The water cycle describes the movement of water on, above, and below the Earth's surface. Water is constantly changing states - from vapor to liquid to ice - and moves by precipitation, infiltration, transpiration, runoff, and subsurface flow. Its phase transitions among the gaseous, liquid and solid states dominate the behavior of the weather, climate, and ecological systems - the way water moves between all three phases is a powerful vehicle for rearranging Earth's energy budget.
A key to the connections between water and energy cycles is how the sun's heat affects the atmosphere. The sun's direct contribution explains only about 25% of the energy used by current global atmospheric dynamics. The other 75% is transferred to the atmosphere by water. This transfer happens when the heat of the ocean causes water to evaporate. This water vapor then condenses into clouds and/or rain and in doing so, releases its latent heat into the atmosphere. That latent heat drives atmospheric circulation, playing a major role not only in cloud formation and storm development, but in the motion of air around the world. TRMM created the first reliable global latent heating estimates ever made by measuring the profile of rain as it falls through the sky, as function of altitude.
GPM will expand these estimates beyond the tropics. It will measure the intensity and variability of 3-dimensional latent heating structures of precipitation systems as well as microphysics and surface water fluxes. The enhanced measurement and sampling capabilities of GPM helps us to understand how precipitation patterns change over time across local to regional and global scales. These patterns translate into changes in hydrologic fluxes and states - runoff, evapotranspiration, soil moisture, and groundwater recharge - both directly and in combination with land process models.
By providing more accurate estimates of the rate of transfer of water from the atmosphere to the surface, GPM reduces a significant source of uncertainty in the global water/energy budget. Scientists combine GPM observations with land surface data to provide better estimates for soil moisture, temperature, and snowpack, which leads to better predictions of vegetation cover, weather forecasts and integrated hydrologic models.
Hot tower structures in Hurricane Bonnie, as seen by the TRMM satellite.
Using satellites lets us observe changes in the precipitation structure over the life cycle of a storm, even if it moves over oceans and lands where conventional data are sparse. In particular, we now have insights into the dynamics of a storm, like how the eye of a hurricane stays stable as the storm moves across the Earth's surface, and how tropical cyclones intensify through the presence of "hot tower" structures.
A 'mesoscale convective system' is a cloud system that occurs in connection with a group of thunderstorms and produces an unbroken line of precipitation 100 kilometers or more across in at least one direction. The rain that falls from these systems can lead to dangerous flooding with tremendous socioeconomic impacts. Predicting and monitoring these high-impact natural hazard events depends on accurate and timely knowledge of precipitation at local and regional scales.
____
▶ **PROBLEM REQUIREMENTS**: Could you reproduce, word for word, the part of the water cycle passage between "A key to the" and "function of altitude.", inclusive?
____
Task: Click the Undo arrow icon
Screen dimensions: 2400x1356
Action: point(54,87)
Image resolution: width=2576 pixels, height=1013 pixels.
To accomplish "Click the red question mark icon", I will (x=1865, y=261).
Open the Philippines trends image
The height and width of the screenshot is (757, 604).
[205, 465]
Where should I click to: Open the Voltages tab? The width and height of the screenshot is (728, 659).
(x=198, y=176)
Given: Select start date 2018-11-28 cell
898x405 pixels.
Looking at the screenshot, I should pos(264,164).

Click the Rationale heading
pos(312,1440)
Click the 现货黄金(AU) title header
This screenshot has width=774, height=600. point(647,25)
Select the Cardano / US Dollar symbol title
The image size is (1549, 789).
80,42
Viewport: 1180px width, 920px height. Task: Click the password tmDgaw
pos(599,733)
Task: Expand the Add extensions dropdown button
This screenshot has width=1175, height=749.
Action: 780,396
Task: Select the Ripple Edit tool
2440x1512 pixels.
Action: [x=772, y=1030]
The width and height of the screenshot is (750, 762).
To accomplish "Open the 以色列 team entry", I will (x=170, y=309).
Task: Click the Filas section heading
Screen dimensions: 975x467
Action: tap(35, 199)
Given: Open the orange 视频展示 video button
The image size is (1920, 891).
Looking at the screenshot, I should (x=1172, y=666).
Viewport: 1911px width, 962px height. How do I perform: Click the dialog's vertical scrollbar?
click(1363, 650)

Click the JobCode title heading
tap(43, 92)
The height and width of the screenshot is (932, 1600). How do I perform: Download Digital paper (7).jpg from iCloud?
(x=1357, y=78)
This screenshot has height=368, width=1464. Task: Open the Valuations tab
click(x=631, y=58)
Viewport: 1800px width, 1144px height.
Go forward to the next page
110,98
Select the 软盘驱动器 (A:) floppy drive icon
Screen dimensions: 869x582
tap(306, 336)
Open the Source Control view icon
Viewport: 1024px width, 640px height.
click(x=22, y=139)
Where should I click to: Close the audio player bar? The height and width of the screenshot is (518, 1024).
____
▶ **CORRECT RESPONSE**:
A key to the connections between water and energy cycles is how the sun's heat affects the atmosphere. The sun's direct contribution explains only about 25% of the energy used by current global atmospheric dynamics. The other 75% is transferred to the atmosphere by water. This transfer happens when the heat of the ocean causes water to evaporate. This water vapor then condenses into clouds and/or rain and in doing so, releases its latent heat into the atmosphere. That latent heat drives atmospheric circulation, playing a major role not only in cloud formation and storm development, but in the motion of air around the world. TRMM created the first reliable global latent heating estimates ever made by measuring the profile of rain as it falls through the sky, as function of altitude.